**EXERCISE INSTRUCTIONS**
(1) Please rewrite the stretch from "In January 1684, the" through "working in parallel." in the passage on the Lima Mint, putting "Governor" in place of "Viceroy".
(2) Answer these questions from the passage on the Lima Mint:
(a) In what month and year did a royal decree authorize the reopening of the Mint of Lima?
(b) The Peruvian gold bar described in the passage comes from which fleet?
(c) In what year was it ordered that salaries be paid in coinage and not in pasta or bar?
(3) Extend the passage on the Lima Mint, starting after its final sentence.
-- start of PROVIDED TEXT --
In January 1684, the reopening of the Mint of Lima, was authorized by royal decree, under the government of Viceroy Melchor de Navarra y Rocafull, Duke of Palata. This time, the guidelines for the institution were more specific: it was given the right to coin all bars belonging to the royal treasury, or privates; both mints (Lima and Potosi) were urged to mint silver in their respective areas, regardless of the opposition of the Mint of Potosi that kept the monopoly of minting (Dargent, 1988: 56). The reopening of 1684 did not mean, however, the closing of the Potosi mint, which continued working in parallel.

The definite reopening of the mint was due to a fiscal crisis reflected in the decrease of remittances to the mainland, imperial decline of the Spanish monarchy, which could not avoid its political decline (Andrien 2011: 252), the growth of a provincial regional economy strengthened by controlling circuits of informal trade which began to show signs of wealth and, finally, the loss of the silver ‘pineapples’, which had become uncontrollable for authorities. 

Peruvian gold bar, marked with fineness XX-dot and castle-and-stars tax stamp, from the 1715 fleet. Ex Daniel Frank Sedwick Treasure Auction 17 (2015), 252.

The Lima Mint under the Bourbones
The eighteenth century brought to power in Spain the Bourbones dynasty, which undertook a series of reforms in America aimed at increasing the peninsular economic growth, for which, they thought, the American colonies could provide substantial support. The results of this policy were the establishment of greater control, recentralization and colonialism in America. Regarding the monetary area, it was tried to increase the minting of small change and contain the loss of almost a third of the currency that went out from the provinces, without paying seigniorage to the royal treasury. To do this, traders would be forced to convert the paste into coinage, so that they did not have excuses not to do it and be able to trade in Portobelo (Panama) with the plata corriente. However, the progressive decline in tax collection and monetary production could not be prevented in the period 1684-1720. Following an old custom, the salaries of the officials of the colonial administration were paid in bar currency, challenging the legal provisions. Just in 1714, it was ordered through a Royal Agreement of Justice, to pay in coinage and not in pasta or bar, with some exceptions.
-- end of PROVIDED TEXT --
-- start of STORED DATA --
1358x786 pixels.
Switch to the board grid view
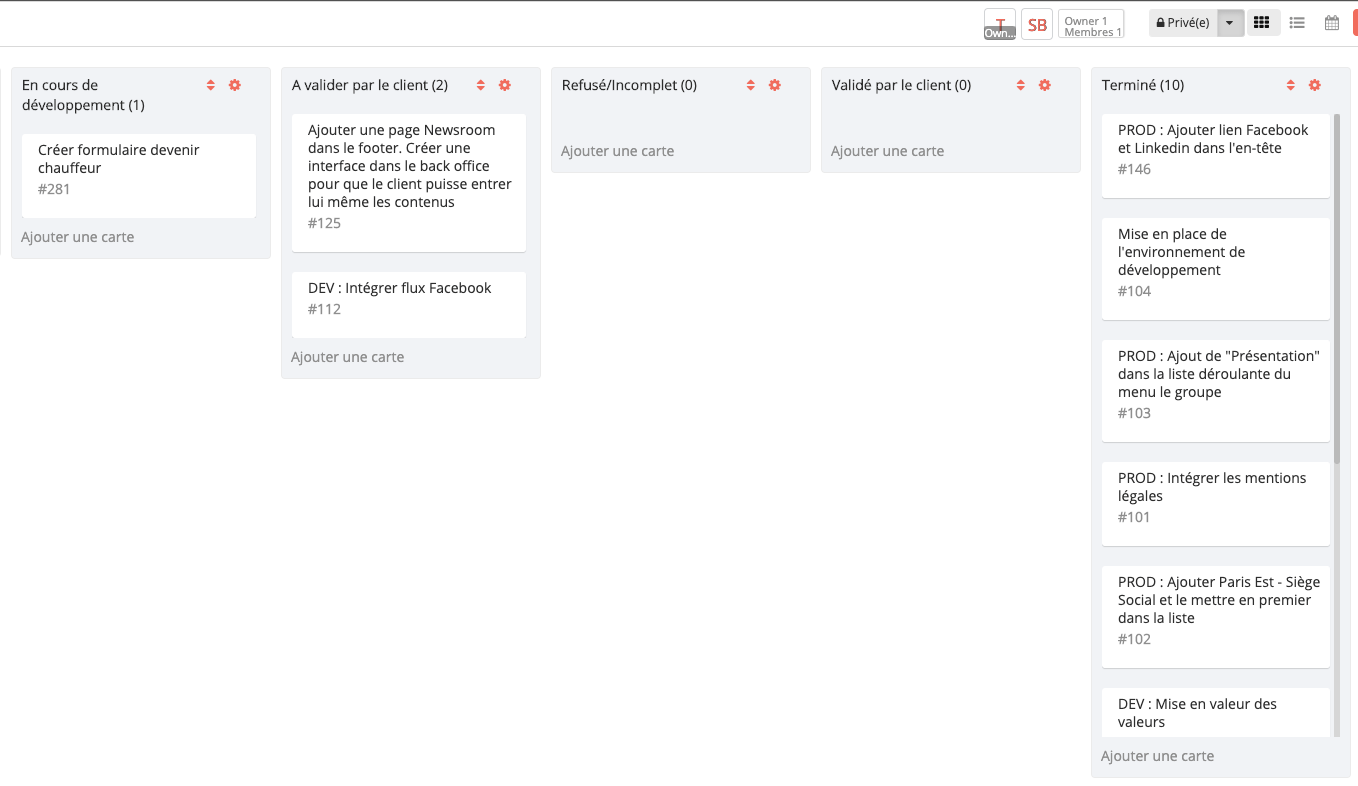(1262, 23)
-- end of STORED DATA --
**EXPECTED RESPONSES**
(1)
In January 1684, the reopening of the Mint of Lima, was authorized by royal decree, under the government of Governor Melchor de Navarra y Rocafull, Duke of Palata. This time, the guidelines for the institution were more specific: it was given the right to coin all bars belonging to the royal treasury, or privates; both mints (Lima and Potosi) were urged to mint silver in their respective areas, regardless of the opposition of the Mint of Potosi that kept the monopoly of minting (Dargent, 1988: 56). The reopening of 1684 did not mean, however, the closing of the Potosi mint, which continued working in parallel.

(2)
(a) January 1684
(b) The 1715 fleet
(c) 1714

(3)
The silver rolling machine in Potosi, Bolivia, which certainly was very similar to the machines used in Lima. Photo: Martin St.-Amant / Wikipedia. CC-BY-SA-3.0

The most important transformations would come with the royal decrees of June 9th, 1728 and July 16th, 1730, which ordered to mechanize the coining in the mints, using rolling mills in replacement of the ‘hammers and scissors’ technique; it also began to use minting balance poles and lathes. The cost of manufacturing coins, which was private, was nationalized. The king took the coinage as a single entrepreneur, covering the total cost of minting and coinage of the old bars and tejos. The objectives were to double the productivity of work and improve the quality of the coins (Lazo 2006, TI 130, 233).

Peru, Fernando VI, 1746-1759. Escudos 1752 LM-LM, Lima. Ex Künker Auction 197 (September 28, 2011) lot. 6641.

The second transformation, in 1736, was to reduce by 50% the tax burden on mining production, which was in decline from the second half of the seventeenth century. Instead of the fifth of the production, it would pay the tithe. These reforms led to an improvement in the price of silver. Another important measure was the elimination of the silver merchants and sponsorship for the establishment of a development bank for mining (1747). The silver merchants, better known as ‘Masters of silver’, were those who were coining pasta legally, bringing them directly from the mining centers. They had earned this right, from the crown, as evidenced by the royal decree issued in December 1686. The merchants bought the silver produced in the mining centers of the Viceroyalty to mint it in some mint, mimicking the custom practiced in the House of Trade of Sevilla. Once the metal was coined, they bought with the same dies new bar and pineapple pieces and so the currency continued to circulate in the market. According to the grant made by the State, they were required to buy the silver pieces sold by the Royal Cashes at auctions every so often and take them to the Mint. They were considered true profiteers of the mining companies, obtaining great profits from their activities; therefore became an obstacle to the recovery of mining production, and their privilege was abolished in 1748. The abolition allowed the establishment of a trade and interchange network in the territory, forming large trading companies with wealthy merchants and factors and stores or public facilities for the purchase of pasta were opened.

Regarding development banks, this began when Potosi miners were organized in 1747 starting a company. The company’s objective was to create a bank with equity capital, to escape from the speculation of the silver merchants. With the contribution of capital from the Royal Treasury in 1752, the company was finally materialized, becoming a ‘bailout bank’ of Potosi azogueros. Later (1779) it became the Royal Bank of San Carlos in Potosi.

Peru. Macuquino 8 escudos, 1724. Ex Daniel Frank Sedwick, Treasure Auction 18 (2015), 14.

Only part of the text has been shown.